Definition
A/B testing (also split testing) is a controlled experiment that randomly divides traffic between two or more versions of a page, ad, or asset and measures which produces a statistically significant lift on a defined goal.
A/B testing replaces opinions with data. Two versions of a page (control and variant) get randomly assigned to incoming visitors; the version with higher conversion on the defined goal wins, provided the lift reaches statistical significance. Without significance, the result is a coin flip — the worst form of confidence.
The rigour matters. Tests called early on insufficient sample size cause the most expensive errors in marketing — teams adopt "winners" that don't actually win, then layer further tests on a false foundation. A test plan should specify the minimum detectable effect (MDE), required sample size, and test duration before the test starts, not after.
Origin
Roots in agricultural field experiments by R.A. Fisher (1920s), who formalised statistical testing methodology. The technique migrated to direct-mail and then web marketing through the 1990s and 2000s, with Google's 2008 launch of Website Optimizer popularising it for the masses.
How it works
- State the hypothesis — what change, what effect, on what metric, for what audience.

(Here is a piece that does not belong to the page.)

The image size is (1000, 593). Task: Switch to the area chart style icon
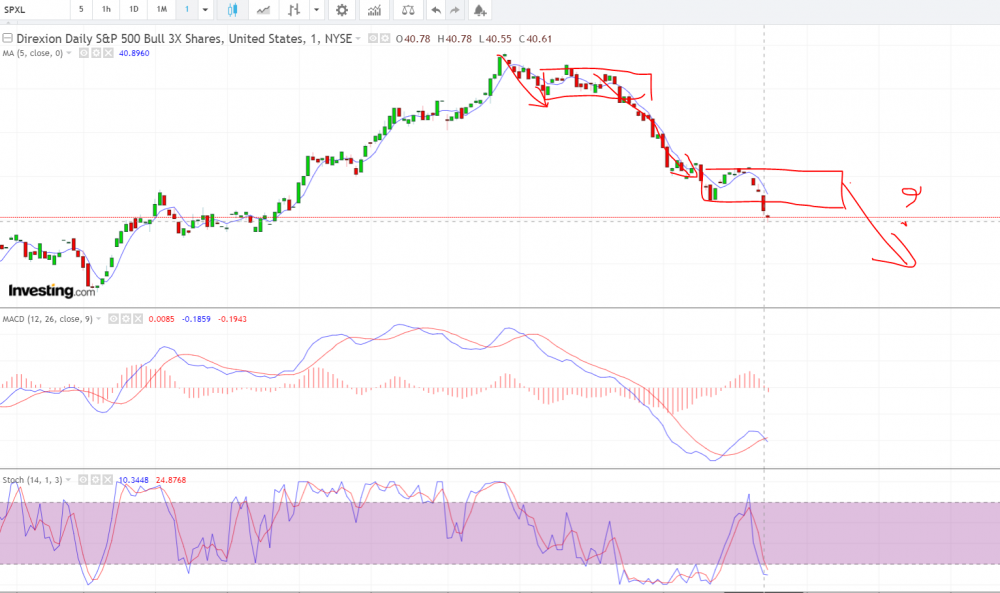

- Compute required sample size from baseline rate, MDE, and significance level (usually 95%).
- Build the variant; QA it across browsers and devices.

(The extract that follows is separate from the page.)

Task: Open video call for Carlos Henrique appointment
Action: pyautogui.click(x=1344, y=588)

- Run the test for the planned duration — don't peek and call early.
- Analyse for statistical significance; check segment-level results for surprises.
- Ship the winner; document the learning; design the next test.
When to use it
Use when
- On any high-traffic, high-stakes surface where wording or design changes could meaningfully move conversion.
- When the team disagrees about a change. A test is cheaper than a debate.
- Periodically on existing winners — context drifts, audiences change.
Skip when
- On low-traffic pages where reaching significance takes months.
- For decisions where the cost of running the test exceeds the expected lift.
- When you can't act on the result. Test only what you'll ship.
Key metrics
- Statistical significance (commonly 95% or higher).
- Lift over control (relative improvement in conversion).
- Sample size achieved vs. required.
- Test win rate over time (across many tests, what % achieve significance).
Examples
- The A/B test ran for 14 days and crowned the shorter form by a 19% lift.
- Without A/B testing, you're just guessing with bigger spend.
- We tested 6 variants of the headline; the winner converted 31% above control.
In practice at Makreate
Makreate marketing engagements bake in A/B testing — landing pages, ad creative, email subject lines — so every win is statistically real, not anecdotal. A recent SaaS client had been running their landing page unchanged for two years. We tested headline-only variants over six weeks; three of five tests reached significance. The best variant lifted form fills 23%; the cumulative effect of the rolling tests was a 42% lift in qualified leads in 90 days.
Advertising →Common mistakes
- Calling the test before reaching statistical significance. Early calls are coin flips.
- Running a test without computing sample size first.
- Testing too many variants at once on too little traffic.
- Ignoring segment-level results. A flat overall result can hide segments where the variant won decisively.
- Not documenting learnings. Repeating tests is waste; building on prior wins is leverage.
Frequently asked
How long should an A/B test run?
Long enough to reach the planned sample size and at least one full business cycle (usually 1–2 weeks). Shorter tests miss day-of-week effects.
What significance level should I use?
95% (alpha 0.05) is the default. Higher (99%) for high-stakes decisions; lower (90%) for cheap, fast iterations on low-stakes surfaces.
Can I test multiple things at once?
Yes — multivariate testing — but it requires much more traffic to reach significance per combination. Most teams should master sequential A/B before MVT.